** Items **
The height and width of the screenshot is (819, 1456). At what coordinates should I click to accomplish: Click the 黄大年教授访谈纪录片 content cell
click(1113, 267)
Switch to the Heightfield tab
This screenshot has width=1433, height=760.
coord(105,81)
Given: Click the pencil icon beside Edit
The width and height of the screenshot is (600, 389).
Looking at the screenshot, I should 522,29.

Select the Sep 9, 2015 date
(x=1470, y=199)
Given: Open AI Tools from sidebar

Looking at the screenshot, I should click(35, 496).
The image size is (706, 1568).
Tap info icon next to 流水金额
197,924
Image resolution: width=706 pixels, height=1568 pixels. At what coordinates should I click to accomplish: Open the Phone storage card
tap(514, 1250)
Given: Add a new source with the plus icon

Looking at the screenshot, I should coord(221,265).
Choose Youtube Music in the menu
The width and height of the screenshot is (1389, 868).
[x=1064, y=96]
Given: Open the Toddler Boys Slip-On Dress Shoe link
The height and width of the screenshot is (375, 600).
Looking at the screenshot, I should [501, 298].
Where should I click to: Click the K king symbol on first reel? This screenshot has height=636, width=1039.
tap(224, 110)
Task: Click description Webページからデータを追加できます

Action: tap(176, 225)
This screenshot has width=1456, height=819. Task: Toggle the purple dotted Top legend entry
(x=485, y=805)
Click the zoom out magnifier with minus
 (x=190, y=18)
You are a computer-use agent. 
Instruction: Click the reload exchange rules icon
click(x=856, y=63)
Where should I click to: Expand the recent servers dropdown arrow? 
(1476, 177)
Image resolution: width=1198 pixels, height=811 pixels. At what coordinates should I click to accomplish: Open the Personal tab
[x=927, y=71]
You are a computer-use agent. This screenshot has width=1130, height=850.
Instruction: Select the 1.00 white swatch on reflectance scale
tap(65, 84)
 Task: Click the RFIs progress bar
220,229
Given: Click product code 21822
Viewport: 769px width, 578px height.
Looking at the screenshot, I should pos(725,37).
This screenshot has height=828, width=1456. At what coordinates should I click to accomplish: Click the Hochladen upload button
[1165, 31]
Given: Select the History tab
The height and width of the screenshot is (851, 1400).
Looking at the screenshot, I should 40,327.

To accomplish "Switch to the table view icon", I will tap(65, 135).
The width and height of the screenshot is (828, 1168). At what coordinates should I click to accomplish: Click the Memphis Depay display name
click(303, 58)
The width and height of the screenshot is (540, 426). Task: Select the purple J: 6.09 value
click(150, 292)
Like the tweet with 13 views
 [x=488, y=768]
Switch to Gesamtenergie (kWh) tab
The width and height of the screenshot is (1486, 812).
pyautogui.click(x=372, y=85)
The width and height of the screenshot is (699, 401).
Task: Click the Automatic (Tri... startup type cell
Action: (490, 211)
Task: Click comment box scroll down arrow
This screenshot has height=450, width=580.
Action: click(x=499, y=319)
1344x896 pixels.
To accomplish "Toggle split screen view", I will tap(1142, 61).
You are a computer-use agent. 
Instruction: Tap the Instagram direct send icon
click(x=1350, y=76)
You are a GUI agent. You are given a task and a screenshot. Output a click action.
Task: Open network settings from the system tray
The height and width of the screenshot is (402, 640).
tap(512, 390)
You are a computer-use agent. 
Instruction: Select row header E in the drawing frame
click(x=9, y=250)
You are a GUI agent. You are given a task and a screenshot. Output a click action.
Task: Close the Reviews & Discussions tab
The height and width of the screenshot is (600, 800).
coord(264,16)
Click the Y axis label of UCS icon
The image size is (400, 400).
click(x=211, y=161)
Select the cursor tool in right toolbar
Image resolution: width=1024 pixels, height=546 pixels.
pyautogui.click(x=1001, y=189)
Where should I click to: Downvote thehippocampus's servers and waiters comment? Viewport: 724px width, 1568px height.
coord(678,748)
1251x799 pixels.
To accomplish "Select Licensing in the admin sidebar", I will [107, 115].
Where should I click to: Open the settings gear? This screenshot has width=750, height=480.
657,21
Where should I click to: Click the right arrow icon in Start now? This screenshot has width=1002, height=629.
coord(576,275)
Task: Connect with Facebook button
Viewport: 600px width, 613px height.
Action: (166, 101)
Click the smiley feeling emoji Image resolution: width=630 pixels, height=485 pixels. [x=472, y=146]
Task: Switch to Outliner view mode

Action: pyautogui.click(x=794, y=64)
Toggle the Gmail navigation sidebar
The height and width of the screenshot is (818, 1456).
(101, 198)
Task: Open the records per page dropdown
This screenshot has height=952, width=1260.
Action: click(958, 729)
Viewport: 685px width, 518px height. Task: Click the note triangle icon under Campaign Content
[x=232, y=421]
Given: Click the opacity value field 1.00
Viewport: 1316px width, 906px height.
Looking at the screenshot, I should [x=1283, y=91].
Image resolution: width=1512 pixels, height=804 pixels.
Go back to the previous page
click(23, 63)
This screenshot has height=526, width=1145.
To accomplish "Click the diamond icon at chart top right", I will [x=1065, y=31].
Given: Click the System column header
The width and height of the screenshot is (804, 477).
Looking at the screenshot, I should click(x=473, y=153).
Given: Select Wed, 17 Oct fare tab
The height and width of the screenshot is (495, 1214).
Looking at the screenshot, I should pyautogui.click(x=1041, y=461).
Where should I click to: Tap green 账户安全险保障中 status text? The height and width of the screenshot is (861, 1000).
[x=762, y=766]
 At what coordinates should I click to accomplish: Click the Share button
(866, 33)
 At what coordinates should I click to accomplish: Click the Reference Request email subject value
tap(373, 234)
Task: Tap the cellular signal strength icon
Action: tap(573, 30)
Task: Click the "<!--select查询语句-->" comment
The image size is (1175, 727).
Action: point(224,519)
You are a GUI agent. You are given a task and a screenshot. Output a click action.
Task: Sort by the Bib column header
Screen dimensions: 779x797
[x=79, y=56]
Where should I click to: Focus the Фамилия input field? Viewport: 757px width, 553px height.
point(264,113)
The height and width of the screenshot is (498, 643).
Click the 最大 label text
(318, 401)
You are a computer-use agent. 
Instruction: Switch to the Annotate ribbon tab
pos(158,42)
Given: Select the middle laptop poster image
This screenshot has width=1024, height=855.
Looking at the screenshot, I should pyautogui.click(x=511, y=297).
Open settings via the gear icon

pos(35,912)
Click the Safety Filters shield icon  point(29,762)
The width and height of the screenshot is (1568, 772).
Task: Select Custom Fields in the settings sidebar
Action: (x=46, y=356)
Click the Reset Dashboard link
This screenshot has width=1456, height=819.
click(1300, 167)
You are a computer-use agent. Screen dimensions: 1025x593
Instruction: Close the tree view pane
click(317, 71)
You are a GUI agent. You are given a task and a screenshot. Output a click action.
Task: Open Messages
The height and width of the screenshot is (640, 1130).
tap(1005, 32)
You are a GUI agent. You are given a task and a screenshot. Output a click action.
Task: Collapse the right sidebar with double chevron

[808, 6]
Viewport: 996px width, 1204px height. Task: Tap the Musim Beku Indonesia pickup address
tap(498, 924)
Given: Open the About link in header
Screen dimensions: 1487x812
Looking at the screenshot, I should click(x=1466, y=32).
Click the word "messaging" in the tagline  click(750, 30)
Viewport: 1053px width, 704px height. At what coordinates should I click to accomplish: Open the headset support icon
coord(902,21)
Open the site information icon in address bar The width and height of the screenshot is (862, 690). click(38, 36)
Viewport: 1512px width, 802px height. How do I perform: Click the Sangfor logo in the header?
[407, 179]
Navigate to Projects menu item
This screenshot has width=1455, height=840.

** Short problem **
Copy the lines above without changing anything.

** Answer in full **
The height and width of the screenshot is (819, 1456). At what coordinates should I click to accomplish: Click the 黄大年教授访谈纪录片 content cell
click(1113, 267)
Switch to the Heightfield tab
This screenshot has width=1433, height=760.
coord(105,81)
Given: Click the pencil icon beside Edit
The width and height of the screenshot is (600, 389).
Looking at the screenshot, I should 522,29.

Select the Sep 9, 2015 date
(x=1470, y=199)
Given: Open AI Tools from sidebar

Looking at the screenshot, I should click(35, 496).
The image size is (706, 1568).
Tap info icon next to 流水金额
197,924
Image resolution: width=706 pixels, height=1568 pixels. At what coordinates should I click to accomplish: Open the Phone storage card
tap(514, 1250)
Given: Add a new source with the plus icon

Looking at the screenshot, I should coord(221,265).
Choose Youtube Music in the menu
The width and height of the screenshot is (1389, 868).
[x=1064, y=96]
Given: Open the Toddler Boys Slip-On Dress Shoe link
The height and width of the screenshot is (375, 600).
Looking at the screenshot, I should [501, 298].
Where should I click to: Click the K king symbol on first reel? This screenshot has height=636, width=1039.
tap(224, 110)
Task: Click description Webページからデータを追加できます

Action: tap(176, 225)
This screenshot has width=1456, height=819. Task: Toggle the purple dotted Top legend entry
(x=485, y=805)
Click the zoom out magnifier with minus
 (x=190, y=18)
You are a computer-use agent. 
Instruction: Click the reload exchange rules icon
click(x=856, y=63)
Where should I click to: Expand the recent servers dropdown arrow? 
(1476, 177)
Image resolution: width=1198 pixels, height=811 pixels. At what coordinates should I click to accomplish: Open the Personal tab
[x=927, y=71]
You are a computer-use agent. This screenshot has width=1130, height=850.
Instruction: Select the 1.00 white swatch on reflectance scale
tap(65, 84)
 Task: Click the RFIs progress bar
220,229
Given: Click product code 21822
Viewport: 769px width, 578px height.
Looking at the screenshot, I should pos(725,37).
This screenshot has height=828, width=1456. At what coordinates should I click to accomplish: Click the Hochladen upload button
[1165, 31]
Given: Select the History tab
The height and width of the screenshot is (851, 1400).
Looking at the screenshot, I should 40,327.

To accomplish "Switch to the table view icon", I will tap(65, 135).
The width and height of the screenshot is (828, 1168). At what coordinates should I click to accomplish: Click the Memphis Depay display name
click(303, 58)
The width and height of the screenshot is (540, 426). Task: Select the purple J: 6.09 value
click(150, 292)
Like the tweet with 13 views
 [x=488, y=768]
Switch to Gesamtenergie (kWh) tab
The width and height of the screenshot is (1486, 812).
pyautogui.click(x=372, y=85)
The width and height of the screenshot is (699, 401).
Task: Click the Automatic (Tri... startup type cell
Action: (490, 211)
Task: Click comment box scroll down arrow
This screenshot has height=450, width=580.
Action: click(x=499, y=319)
1344x896 pixels.
To accomplish "Toggle split screen view", I will tap(1142, 61).
You are a computer-use agent. 
Instruction: Tap the Instagram direct send icon
click(x=1350, y=76)
You are a GUI agent. You are given a task and a screenshot. Output a click action.
Task: Open network settings from the system tray
The height and width of the screenshot is (402, 640).
tap(512, 390)
You are a computer-use agent. 
Instruction: Select row header E in the drawing frame
click(x=9, y=250)
You are a GUI agent. You are given a task and a screenshot. Output a click action.
Task: Close the Reviews & Discussions tab
The height and width of the screenshot is (600, 800).
coord(264,16)
Click the Y axis label of UCS icon
The image size is (400, 400).
click(x=211, y=161)
Select the cursor tool in right toolbar
Image resolution: width=1024 pixels, height=546 pixels.
pyautogui.click(x=1001, y=189)
Where should I click to: Downvote thehippocampus's servers and waiters comment? Viewport: 724px width, 1568px height.
coord(678,748)
1251x799 pixels.
To accomplish "Select Licensing in the admin sidebar", I will [107, 115].
Where should I click to: Open the settings gear? This screenshot has width=750, height=480.
657,21
Where should I click to: Click the right arrow icon in Start now? This screenshot has width=1002, height=629.
coord(576,275)
Task: Connect with Facebook button
Viewport: 600px width, 613px height.
Action: (166, 101)
Click the smiley feeling emoji Image resolution: width=630 pixels, height=485 pixels. [x=472, y=146]
Task: Switch to Outliner view mode

Action: pyautogui.click(x=794, y=64)
Toggle the Gmail navigation sidebar
The height and width of the screenshot is (818, 1456).
(101, 198)
Task: Open the records per page dropdown
This screenshot has height=952, width=1260.
Action: click(958, 729)
Viewport: 685px width, 518px height. Task: Click the note triangle icon under Campaign Content
[x=232, y=421]
Given: Click the opacity value field 1.00
Viewport: 1316px width, 906px height.
Looking at the screenshot, I should [x=1283, y=91].
Image resolution: width=1512 pixels, height=804 pixels.
Go back to the previous page
click(23, 63)
This screenshot has height=526, width=1145.
To accomplish "Click the diamond icon at chart top right", I will [x=1065, y=31].
Given: Click the System column header
The width and height of the screenshot is (804, 477).
Looking at the screenshot, I should click(x=473, y=153).
Given: Select Wed, 17 Oct fare tab
The height and width of the screenshot is (495, 1214).
Looking at the screenshot, I should pyautogui.click(x=1041, y=461).
Where should I click to: Tap green 账户安全险保障中 status text? The height and width of the screenshot is (861, 1000).
[x=762, y=766]
 At what coordinates should I click to accomplish: Click the Share button
(866, 33)
 At what coordinates should I click to accomplish: Click the Reference Request email subject value
tap(373, 234)
Task: Tap the cellular signal strength icon
Action: tap(573, 30)
Task: Click the "<!--select查询语句-->" comment
The image size is (1175, 727).
Action: point(224,519)
You are a GUI agent. You are given a task and a screenshot. Output a click action.
Task: Sort by the Bib column header
Screen dimensions: 779x797
[x=79, y=56]
Where should I click to: Focus the Фамилия input field? Viewport: 757px width, 553px height.
point(264,113)
The height and width of the screenshot is (498, 643).
Click the 最大 label text
(318, 401)
You are a computer-use agent. 
Instruction: Switch to the Annotate ribbon tab
pos(158,42)
Given: Select the middle laptop poster image
This screenshot has width=1024, height=855.
Looking at the screenshot, I should pyautogui.click(x=511, y=297).
Open settings via the gear icon

pos(35,912)
Click the Safety Filters shield icon  point(29,762)
The width and height of the screenshot is (1568, 772).
Task: Select Custom Fields in the settings sidebar
Action: (x=46, y=356)
Click the Reset Dashboard link
This screenshot has width=1456, height=819.
click(1300, 167)
You are a computer-use agent. Screen dimensions: 1025x593
Instruction: Close the tree view pane
click(317, 71)
You are a GUI agent. You are given a task and a screenshot. Output a click action.
Task: Open Messages
The height and width of the screenshot is (640, 1130).
tap(1005, 32)
You are a GUI agent. You are given a task and a screenshot. Output a click action.
Task: Collapse the right sidebar with double chevron

[808, 6]
Viewport: 996px width, 1204px height. Task: Tap the Musim Beku Indonesia pickup address
tap(498, 924)
Given: Open the About link in header
Screen dimensions: 1487x812
Looking at the screenshot, I should click(x=1466, y=32).
Click the word "messaging" in the tagline  click(750, 30)
Viewport: 1053px width, 704px height. At what coordinates should I click to accomplish: Open the headset support icon
coord(902,21)
Open the site information icon in address bar The width and height of the screenshot is (862, 690). click(38, 36)
Viewport: 1512px width, 802px height. How do I perform: Click the Sangfor logo in the header?
[407, 179]
Navigate to Projects menu item
This screenshot has width=1455, height=840.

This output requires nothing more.